Talk to law enforcement? Get a lawyer, first
With the news that Lt. Gen. Michael Flynn pleaded guilty to a charge of lying to the FBI, the question of what a person should do if they are questioned by, or invited to speak to, law enforcement officials. The answer: maybe you can talk...but only if you've gotten good legal representation and advice first. Former federal prosecutor and First Amendment attorney Ken White tells us why this is so very, very important:
You don't know if you're in trouble. You say "I'll just go and tell the truth." Well, if you mean "I'll just go confess to anything I've done wrong and take the consequences," that's one thing. But if you mean "I'll just tell the truth because I've done nothing wrong and I have nothing to hide," you're full of shit. You don't know if you've done something wrong yet. Do you know every federal criminal law? Have you applied every federal criminal law to every communication and meeting and enterprise you've engaged in for the last five years? "But . . . but . . . the FBI said they just wanted to talk about that meeting and there was nothing wrong with that meeting." Dumbass, you've got incomplete information. Not only do you not know if there was anything wrong about that meeting, you don't know if that's what they'll ask about. If you're saying "I'll talk to them because I have nothing to hide," you are not making an informed choice.

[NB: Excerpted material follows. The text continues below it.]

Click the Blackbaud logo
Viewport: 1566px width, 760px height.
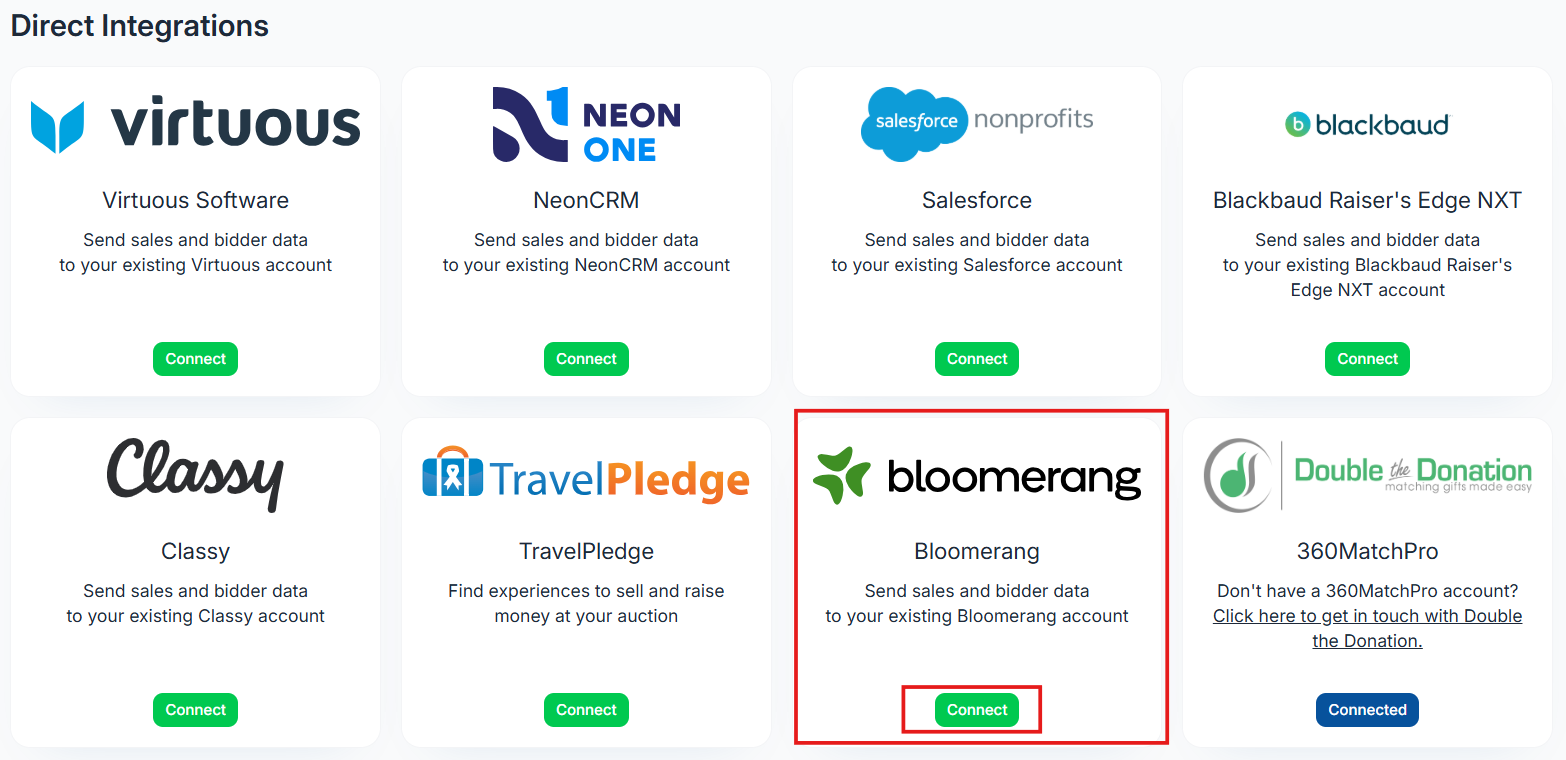(1366, 125)
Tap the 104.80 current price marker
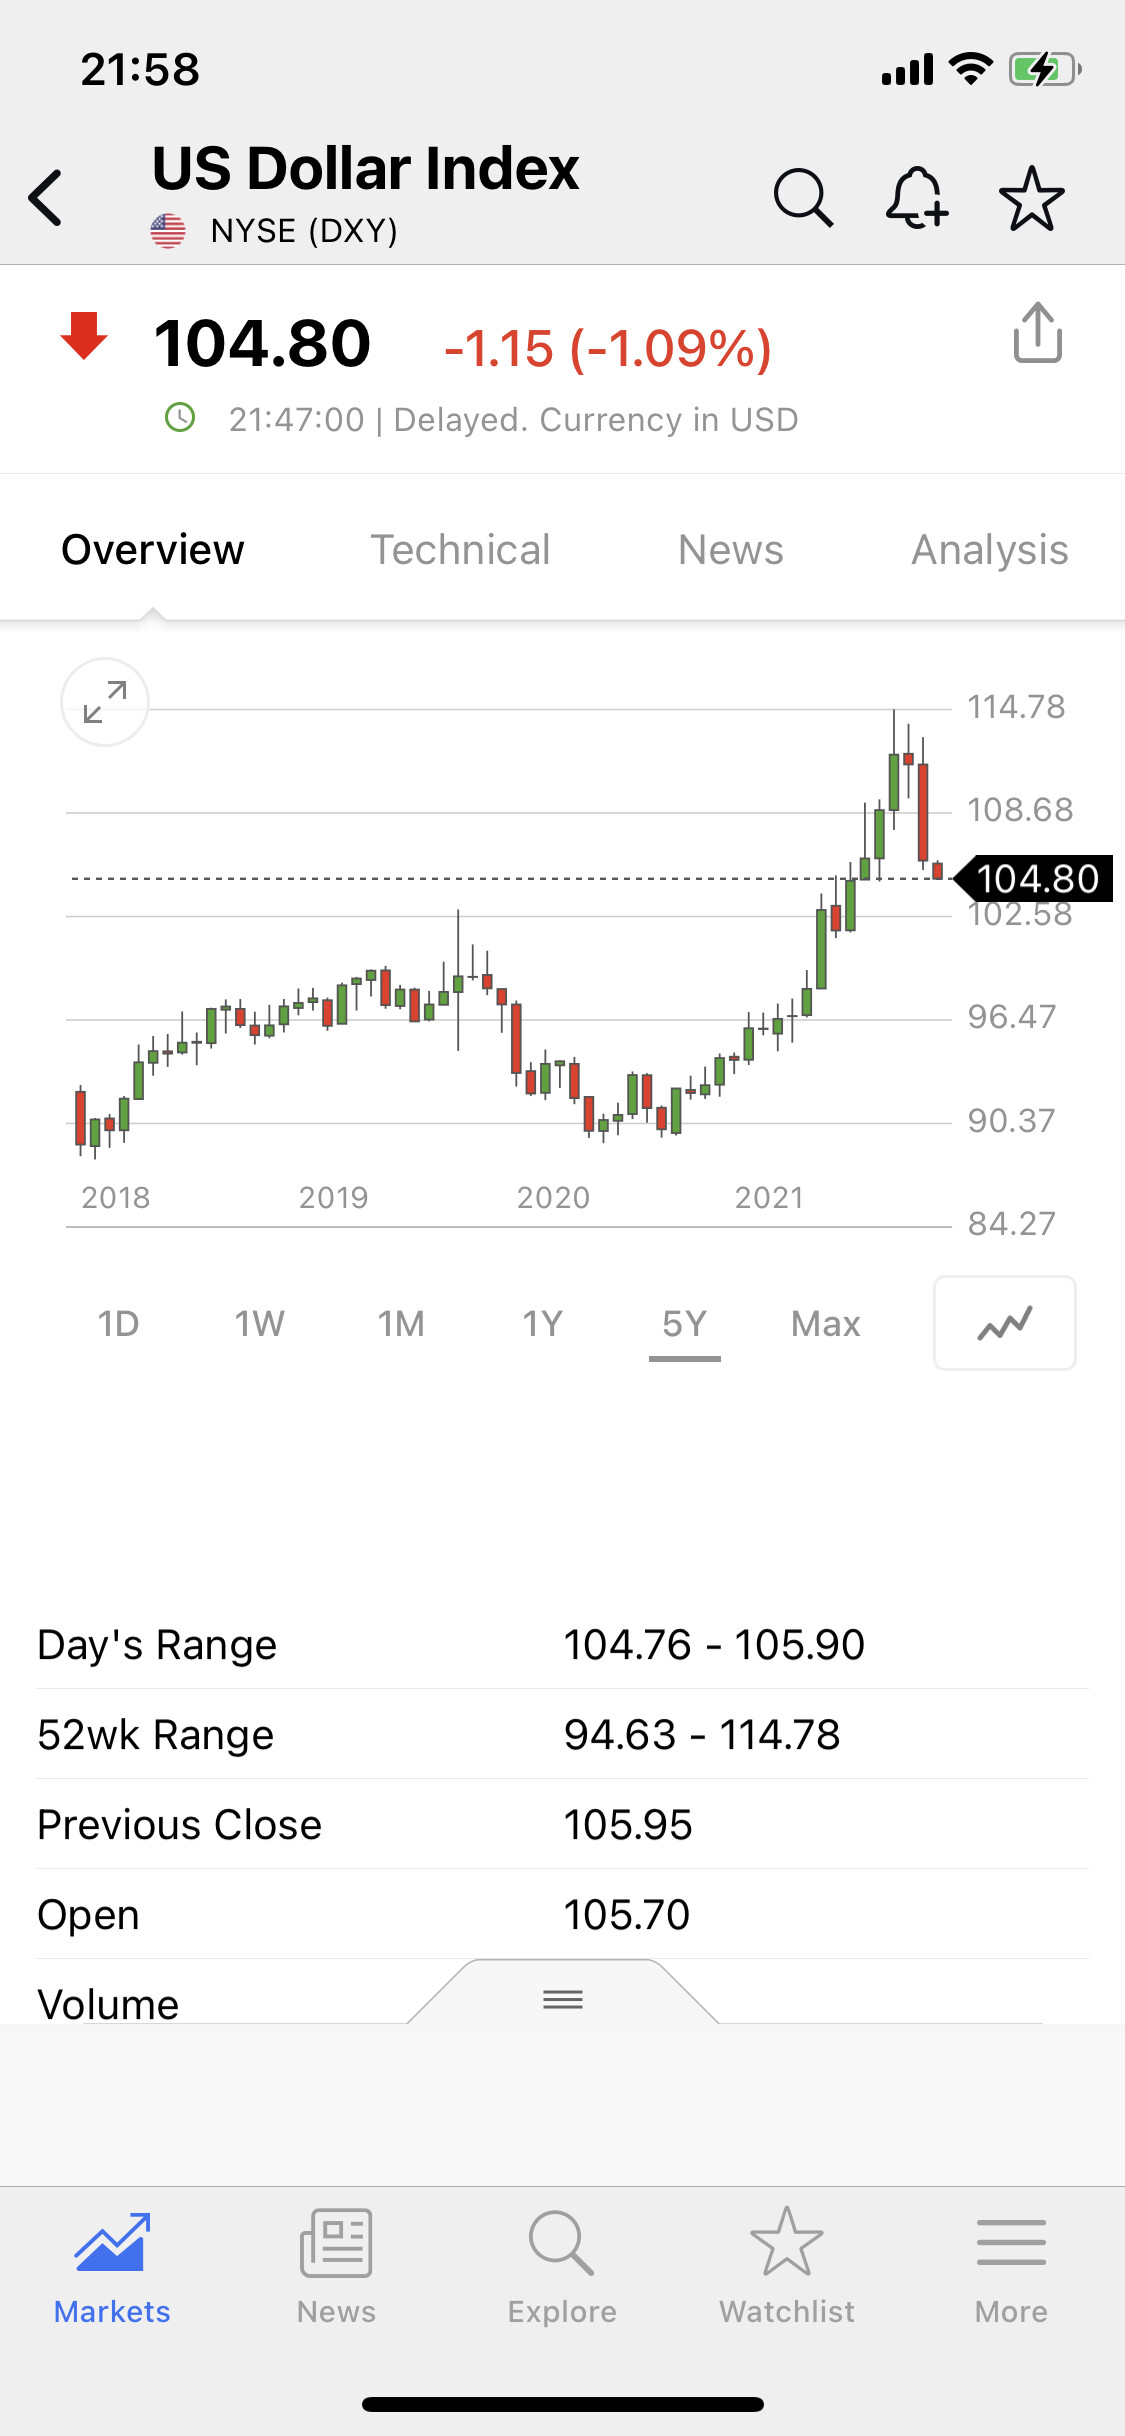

Everybody lies. Especially the FBI. Look, mate: the FBI gets to lie to you in interviews. They can lie to you about what other people said about you. The can lie to you about what they've seen in your emails. They can lie to you about what they can prove. They can lie to you about what they know. Authority figures barking lies at you can be confusing and upsetting and stressful. Our brain says "I didn't do that thing but they say they have emails so maybe did I do that thing or sort of that thing?" Many people react by blurting out more or less random shit or by panicking and lying. Do you have what it takes not to do that? Better be sure.
Remember: the FBI wins nearly any way. Confess to a crime? They got your confession. Lie? They almost certainly know you lied, and already have proof that your statement is a lie, and now they've used the investigation to create the crime.
The answer is to shut up and lawyer up. A qualified lawyer will grill you mercilessly and help you make an informed rational choice about whether to talk. Then, if you decide to talk, the lawyer will prepare you exhaustively for the interview so you can spot the pressure tactics and interrogation-room tricks, and so you will have refreshed your memory about what the truth is.
Your best intentions to tell the truth are a thin shield.
Even if you are among the vast majority of people who value the truth, and believe they have absolutely nothing to hide, call a lawyer. A good one. It's your right to do so, after all.